**OBJECTIF:**
Recopiez, s'il vous plaît, le passage sur l'expérience STEREO en commençant à "L’objectif de l’expérience" et en terminant à "le MPIK d’Heidelberg.", en substituant "carburant" à "combustible".

**PASSAGE EXTRAIT:**
════════════════

1. Introduction

Les expériences d’oscillation des neutrinos de ces deux dernières décennies ont mesuré avec précision les angles de mélange et la répartition des masses des neutrinos dans un cadre à trois saveurs. Dans ce modèle à trois neutrinos, aucune disparition significative n’est attendue pour des neutrinos de quelques MeV et des distances de moins de 100 m. Néanmoins de nombreuses expériences réalisées à proximité des réacteurs nucléaires observent un flux d’antineutrinos électroniques plus faible que celui attendu à de telles distances, c'est ce qu’on appelle l'anomalie des neutrinos de réacteur (RAA).

Essentiellement, deux explications sont possibles pour rendre compte de ces observations : la première consiste en une sous-estimation ou un traitement incomplet des incertitudes systématiques dans le modèle de prédiction du flux d’antineutrino émis, tandis que la seconde propose une interprétation faisant intervenir de la physique au-delà du Modèle Standard. Dans cette seconde interprétation, le déficit observé à courte distance est interprété, par analogie avec les déficits connus de neutrinos induits par les oscillations dans les secteurs solaire et atmosphérique, par une oscillation vers un nouvel état du neutrino, dit stérile, de masse comparable à 1 eV.

En plus du déficit moyen de 6,5%, plusieurs expériences ont mis en évidence des distorsions significatives de la forme du spectre mesuré par rapport aux prédictions : un excès d’événements autour de 5 MeV a ainsi été observé. Cette anomalie de forme et la RAA pourraient avoir la même origine ou être causées par des effets indépendants. Une des questions ouvertes est de savoir si la distorsion de forme et le déficit observé dépendent de la composition du combustible.

L’objectif de l’expérience STEREO est d’étudier expérimentalement les deux solutions proposées pour rendre compte de l’anomalie des neutrinos de réacteur. STEREO apportera aussi un éclairage nouveau et complémentaire en utilisant un combustible fortement enrichi en 235U.

2. L'expérience STEREO

L’expérience STEREO est menée par une collaboration de 6 laboratoires, dont 2 Grenoblois (l’ILL et le LPSC) et 2 (LAPP et LPSC) membres du LABEX ENIGMASS. Les autres partenaires sont le CEA/IRFU de Saclay et le MPIK d’Heidelberg.
Installée à 10 m du cœur compact (< 1 m) du réacteur de recherche de l’ILL à Grenoble, l’expérience STEREO bénéficie du fort enrichissement du combustible en 235U (93%), ce qui supprime les effets d'évolution de la forme du spectre émis, et permet la mesure d’un spectre de référence des neutrinos issus uniquement de la fission de cet isotope. Le volume de détection est segmenté en 6 cellules identiques alignées dans la direction du cœur du réacteur. Si le neutrino stérile existe, il doit signer sa présence par des oscillations dont la phase est proportionnelle à L/E, L étant sa distance de propagation depuis le cœur du réacteur et E son énergie. La signature de l’oscillation est donc une modulation du nombre d’interactions d’antineutrinos avec l’énergie des neutrinos et la distance du cœur à laquelle ils sont détectés.

════════════════

**EXTRAIT DE DONNÉES:**
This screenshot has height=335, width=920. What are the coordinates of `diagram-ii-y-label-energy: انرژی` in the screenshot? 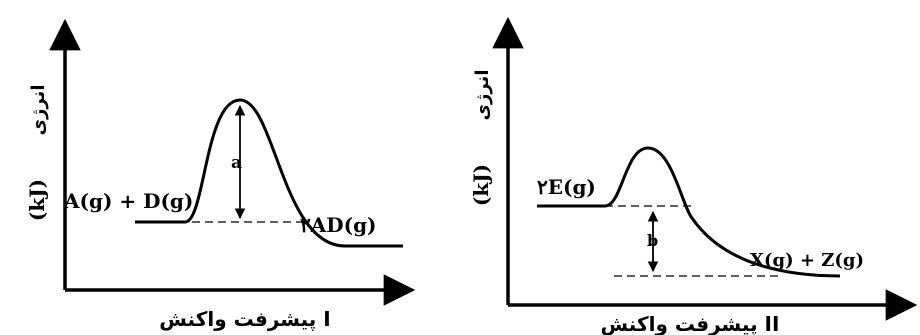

════════════════

**RÉPONSE:**
L’objectif de l’expérience STEREO est d’étudier expérimentalement les deux solutions proposées pour rendre compte de l’anomalie des neutrinos de réacteur. STEREO apportera aussi un éclairage nouveau et complémentaire en utilisant un carburant fortement enrichi en 235U.

2. L'expérience STEREO

L’expérience STEREO est menée par une collaboration de 6 laboratoires, dont 2 Grenoblois (l’ILL et le LPSC) et 2 (LAPP et LPSC) membres du LABEX ENIGMASS. Les autres partenaires sont le CEA/IRFU de Saclay et le MPIK d’Heidelberg.